10 July 2019

Impossible.


JMJ

The Readings for the Memorial of Saint Benedict, Abbot
Thursday in the 13th week Tempus Per Annum (C1)

Pro salute enim vestra misit me Deus ante vos in Aegyptum.
It was for your salvation that God sent me before you into Egypt.

Yesterday's writing may have seemed a bit out of character for me. I'm a placid, poetical sort of writer usually. Nu? I have dark corners too.

So I will wonder again: is this statement of Joseph's absolution or just a statement of fact? To a mystic, a statement of fact is rare and Joseph, the dreamer of dreams and the reader of omens, is certainly a mystic.

**Items:**
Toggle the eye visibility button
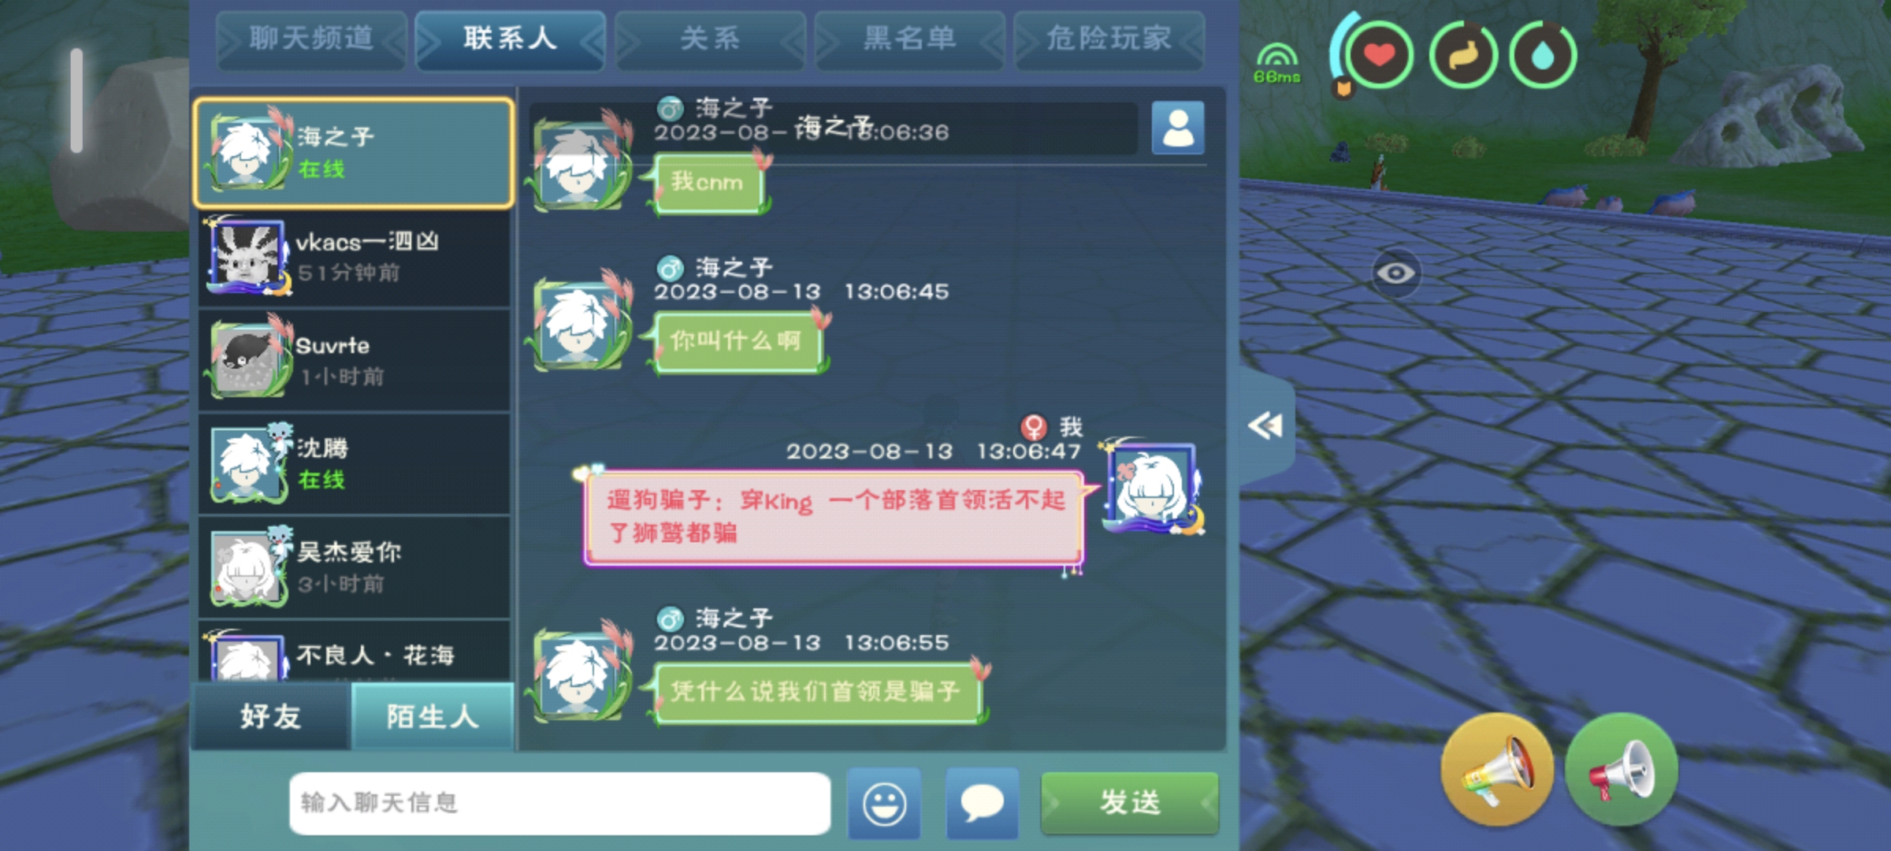1891x851 pixels. 1395,273
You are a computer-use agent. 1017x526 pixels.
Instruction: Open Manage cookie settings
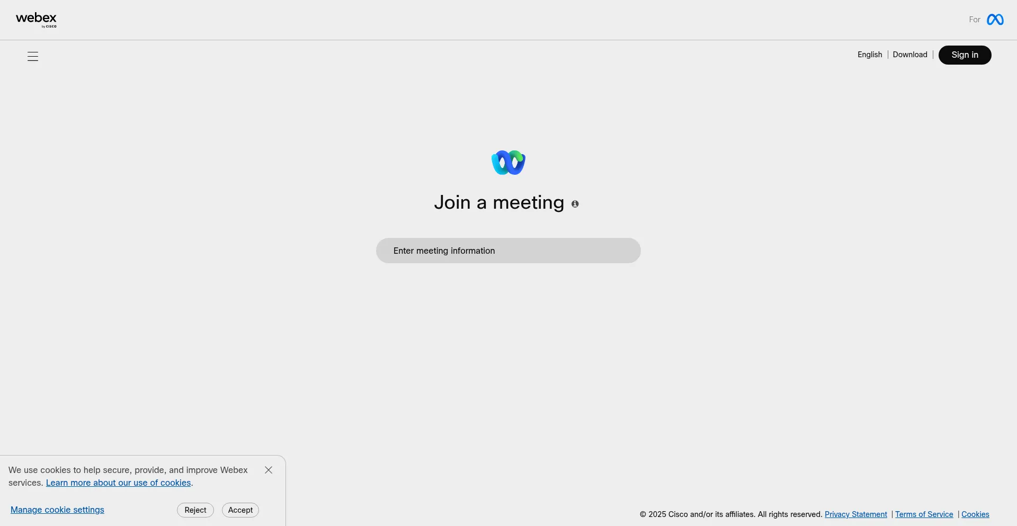click(57, 510)
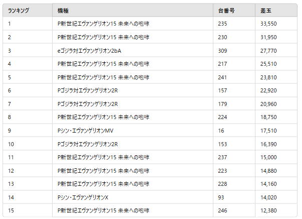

**Exercise details:**
Please transcribe the full reflection on the readings for the Memorial of Saint Benedict above, word for word, from its date to its last sentence.

**Answer to this problem:**
10 July 2019

Impossible.


JMJ

The Readings for the Memorial of Saint Benedict, Abbot
Thursday in the 13th week Tempus Per Annum (C1)

Pro salute enim vestra misit me Deus ante vos in Aegyptum.
It was for your salvation that God sent me before you into Egypt.

Yesterday's writing may have seemed a bit out of character for me. I'm a placid, poetical sort of writer usually. Nu? I have dark corners too.

So I will wonder again: is this statement of Joseph's absolution or just a statement of fact? To a mystic, a statement of fact is rare and Joseph, the dreamer of dreams and the reader of omens, is certainly a mystic.